Привстал, сказал, — и присел на краешек стула.
— И посему — трудна таможенная политика, — и чревата ошибками. Ландкарт — нет-с. Границы плохо охраняются: пограничной стражи не хватает. — Да и где ее взять? — вдруг спросил Щека, уставившись холодными, презрительными глазами на Коняева, придвинувшего к нему стакан с крепким чаем. — Где-с? и кому охота охранять? Еще контрабандисты пулю всадят в задницу. — Щека встал, кутаясь, в воротник своей размахайки и сказал: — А неприкосновенность пустых черепных коробок, молодой человек, есть глупость — и недостижимо по финансовым соображениям: потребует миллионов-с! и — триллион на ватерклозеты-с! Испанский лук дорогонек-с! Человеколюбно, но не по карману-с! Жрите простой!

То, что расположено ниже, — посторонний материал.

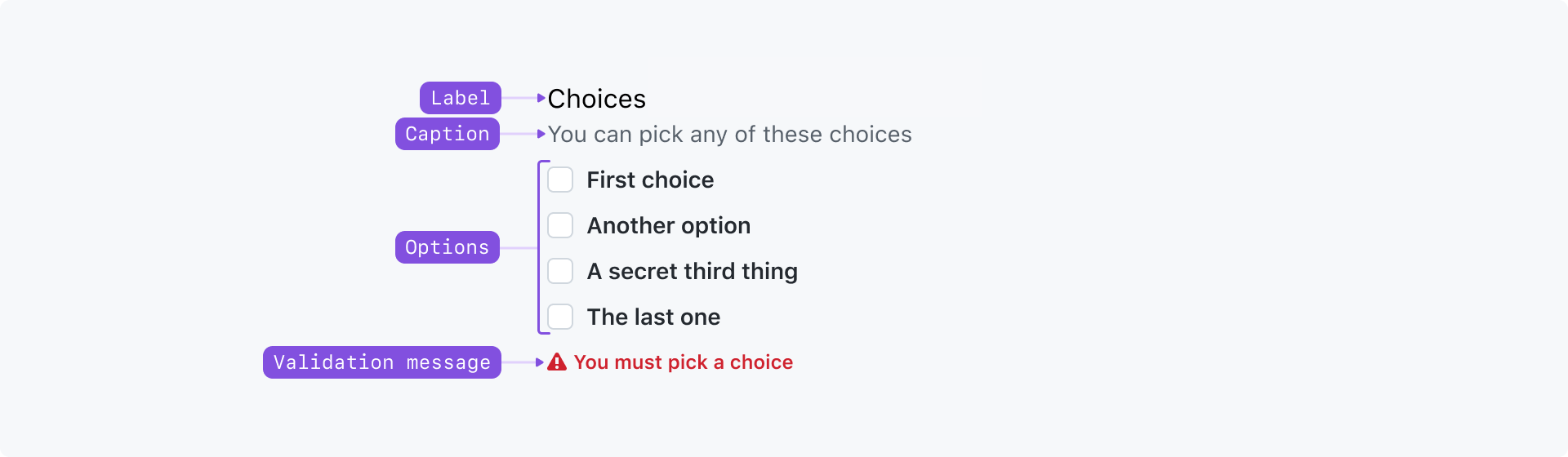Toggle the checkbox for The last one
Viewport: 1568px width, 457px height.
pos(560,317)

Он отодвинул от себя стакан, встал и, не простившись, пошел к двери, и с порога произнес, не обертываясь:
— Чая на ночь не пью!
И вышел от Коняева.
В соборе шел звон. Щека дрожал от ветряной стыди, нападавшей на него из боковых переулков, выводивших на реку. Он прислушивался к звону, — иногда поднимал голову, точно ловил в пепельном небе тонкое, летучее облако звона. Оно унеслось за реку. Щека быстрей зашагал к собору. Улицы были безлюдны. Привязанный на цепь щенок выл за городом молодо и заливисто. Щека поднял булыжник и бросил за забор: щенок перестал выть, — словно обрадовался случаю, и залаял деловито, срывающимся молодым голосом.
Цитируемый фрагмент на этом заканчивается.